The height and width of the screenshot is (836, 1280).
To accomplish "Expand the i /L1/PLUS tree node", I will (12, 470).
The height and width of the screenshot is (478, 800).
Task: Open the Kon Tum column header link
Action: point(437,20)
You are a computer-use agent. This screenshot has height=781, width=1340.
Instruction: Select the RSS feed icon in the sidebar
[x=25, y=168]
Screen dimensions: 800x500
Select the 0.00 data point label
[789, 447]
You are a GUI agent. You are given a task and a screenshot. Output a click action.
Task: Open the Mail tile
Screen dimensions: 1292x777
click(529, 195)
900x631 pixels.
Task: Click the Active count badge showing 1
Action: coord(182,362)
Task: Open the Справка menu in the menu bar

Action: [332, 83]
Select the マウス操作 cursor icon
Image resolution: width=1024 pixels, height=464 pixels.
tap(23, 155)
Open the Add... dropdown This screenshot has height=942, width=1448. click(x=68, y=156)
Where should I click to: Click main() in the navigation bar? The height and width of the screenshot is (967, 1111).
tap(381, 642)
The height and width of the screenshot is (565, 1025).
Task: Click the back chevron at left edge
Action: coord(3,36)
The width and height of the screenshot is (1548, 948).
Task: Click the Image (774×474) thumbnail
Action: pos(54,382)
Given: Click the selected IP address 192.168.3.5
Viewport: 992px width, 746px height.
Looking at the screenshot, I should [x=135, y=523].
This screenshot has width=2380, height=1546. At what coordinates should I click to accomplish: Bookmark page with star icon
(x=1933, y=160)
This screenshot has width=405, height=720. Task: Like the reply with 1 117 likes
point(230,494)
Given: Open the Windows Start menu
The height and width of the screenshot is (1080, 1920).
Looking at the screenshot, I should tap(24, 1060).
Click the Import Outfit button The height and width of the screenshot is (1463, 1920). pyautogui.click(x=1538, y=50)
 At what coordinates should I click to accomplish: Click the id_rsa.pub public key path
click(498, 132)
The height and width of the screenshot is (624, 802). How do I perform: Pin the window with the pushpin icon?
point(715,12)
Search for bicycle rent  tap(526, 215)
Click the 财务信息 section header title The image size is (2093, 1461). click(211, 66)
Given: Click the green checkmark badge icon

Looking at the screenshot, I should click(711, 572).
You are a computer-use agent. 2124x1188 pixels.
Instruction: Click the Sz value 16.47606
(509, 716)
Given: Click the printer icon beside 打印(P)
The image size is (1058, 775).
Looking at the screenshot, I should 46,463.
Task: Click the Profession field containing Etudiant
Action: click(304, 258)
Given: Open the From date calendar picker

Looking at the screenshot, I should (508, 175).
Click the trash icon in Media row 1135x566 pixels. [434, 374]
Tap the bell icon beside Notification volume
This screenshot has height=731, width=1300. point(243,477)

──────────

GIVEN INSTRUCTION =
Pick out each line of the records that contains the word "Open".

RESPONSE TO THIS EXERCISE =
Task: Open the Kon Tum column header link
Task: Open the Mail tile
Task: Open the Справка menu in the menu bar
Open the Add... dropdown This screenshot has height=942, width=1448. click(x=68, y=156)
Given: Open the Windows Start menu
Given: Open the From date calendar picker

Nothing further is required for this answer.